Member of Norwegian Nobel Committee to Discuss Peace & Leadership: How the Right Nobel Peace Prize Laureate is Found
Lecture is Open to the Public Free of Charge
Member of the Norwegian Nobel Committee Asle Toje will discuss peace, leadership, and how the right Nobel Peace Prize Laureate is found on Friday, February 15, at 7 p.m. on West Chester University’s campus in the Business and Public Management Center (Room 101), 50 Sharpless Street, West Chester, PA. The lecture is open to the public free of charge, and is being sponsored jointly by the Office of the President and West Chester University’s Honors College.

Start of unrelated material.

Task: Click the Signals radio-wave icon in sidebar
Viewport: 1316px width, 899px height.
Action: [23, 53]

Composed of five members who are appointed by the Norwegian Parliament, the Norwegian Nobel Committee is responsible for selecting all Nobel Prize Laureates, as defined by the final will and testament of Alfred Nobel, a Swedish chemist. The Norwegian Nobel Committee has awarded Nobel Prizes since 1901. Most of Alfred Nobel’s fortune has gone to a series of prizes in physics, chemistry, physiology or medicine, literature, and peace. In 1968, Sveriges Riksbank (Sweden’s central bank) established The Sveriges Riksbank Prize in Economic Sciences in Memory of Alfred Nobel.

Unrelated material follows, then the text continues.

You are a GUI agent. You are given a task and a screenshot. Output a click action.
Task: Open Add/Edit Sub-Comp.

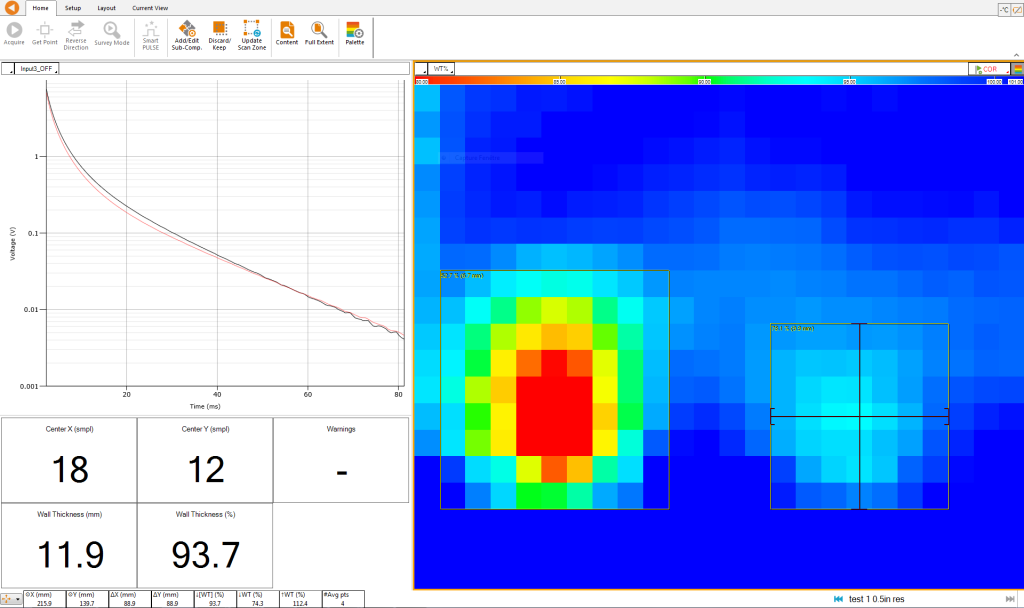tap(185, 33)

Former Research Director at the Norwegian Nobel Institute in Oslo, Asle Toje is the youngest member of the Norwegian Nobel Committee. Toje, a foreign policy scholar and commentator, is a regular contributor to the Norwegian foreign policy debate, and a columnist in the Klassekampen and Erlik Oslo News. Prior to earning his Ph.D. at Pembroke College in Cambridge in 2006, Toje was a Fulbright Fellow at Columbia University from 2004-2005. He became a visiting scholar at the European Union Institute for Security Studies in Paris in 2008. In the context of Norwegian foreign policy, Toje advocates limited government, a free market economy, and social conservatism.